2-methylbutyryl-CoA dehydrogenase deficiency, also referred to as short/branched chain acyl-CoA dehydrogenase (SBCAD) deficiency, is a rare genetic disease in which insufficient levels of this enzyme result in impaired metabolism of L-isoleucine   . This autosomal recessive disorder is attributed to mutations in the SBCAD gene  . Overall, it is more predominant in the Hmong community in China , in whom there is a recurrence of a known SBCAD mutation . The prevalence of the disease is 1:250 to 1:500 in the Hmong population.

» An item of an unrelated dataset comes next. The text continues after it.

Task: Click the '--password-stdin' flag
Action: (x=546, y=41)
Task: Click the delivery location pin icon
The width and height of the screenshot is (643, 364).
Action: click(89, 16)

Affected individuals are diagnosed either due to increased C5-carnitine levels discovered during newborn screening   , or secondary to clinical features and 2-methylbutyrylglycinuria   . The majority of cases, whether of Hmong descent or not, remain asymptomatic  . However, those with manifestations present as neonates or young children with an onset characterized by poor feeding, lethargy, irritability, and emesis. Moreover, newborns may exhibit acute metabolic acidosis accompanied by seizures, weak muscle tone, vomiting, as well as delays in development and motor skills   .

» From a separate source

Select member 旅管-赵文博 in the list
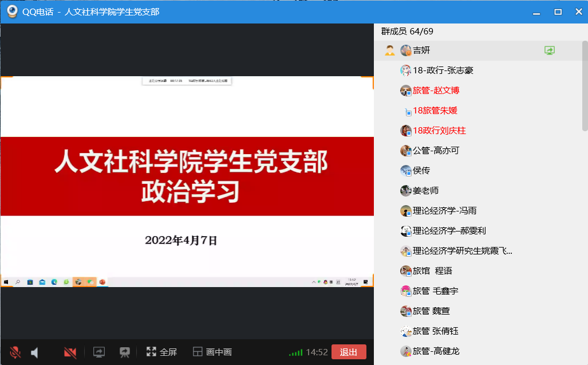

2-methylbutyryl-CoA dehydrogenase deficiency does not confer the same impact on all patients. Most are asymptomatic, hence, complications are very rare.
Hypotonia  , inadequate growth, psychomotor difficulties, and possibly respiratory trouble are remarkable signs observed on the physical exam.

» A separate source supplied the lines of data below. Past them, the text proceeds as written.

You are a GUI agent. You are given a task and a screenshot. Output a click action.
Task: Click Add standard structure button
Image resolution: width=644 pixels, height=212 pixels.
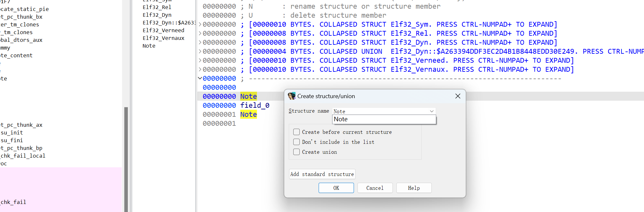pos(322,174)

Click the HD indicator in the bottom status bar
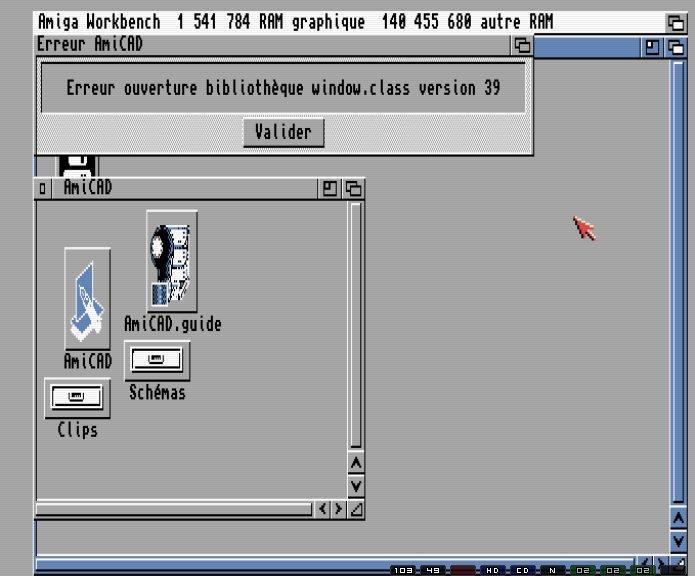point(493,570)
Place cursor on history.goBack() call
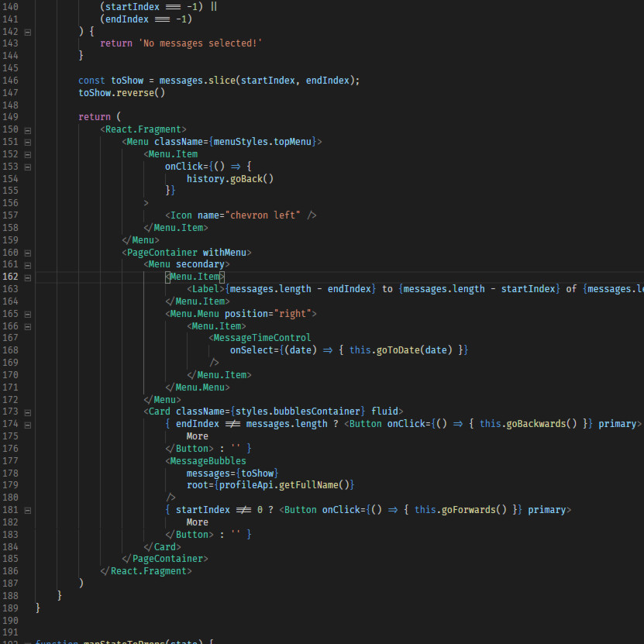This screenshot has width=644, height=644. (x=230, y=179)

All babies and children suspected to have 2-methylbutyryl-CoA dehydrogenase deficiency, whether due to abnormal newborn screening or clinical manifestations, warrant a personal and family history, physical exam, and follow-up studies. In addition to plasma and urine tests, fibroblast cultures and genetic testing are also used to confirm the diagnosis.
2-methylbutyryl-CoA dehydrogenase deficiency is one of the disorders tested for in routine newborn screening  , which is how most patients are identified. Specifically, this disease is associated with elevated plasma levels of C5-carnitine , which can be demonstrated through blood spot tandem mass spectrometry . Note that C5-carnitine may be normal in affected individuals. Another marker, 2-ethylhydracrylic acid, is sensitive for this disease .
In patients with abnormal C5-carnitine levels, a further assessment with urine organic acid analysis and urine acylglycine detection is required  . Consequently, a urine organic acid profile may reveal increased amounts of 2-methylbutyrylglycine and possibly 2-methylbutyrylcarnitine  .
Finally, fibroblast assays should reflect a profound reduction in 2-methylbutyryl-CoA activity in these patients  .
Molecular analysis for mutations in SBCAD genes is performed for diagnostic confirmation . Moreover, genetic counseling should be offered to parents with personal or family history.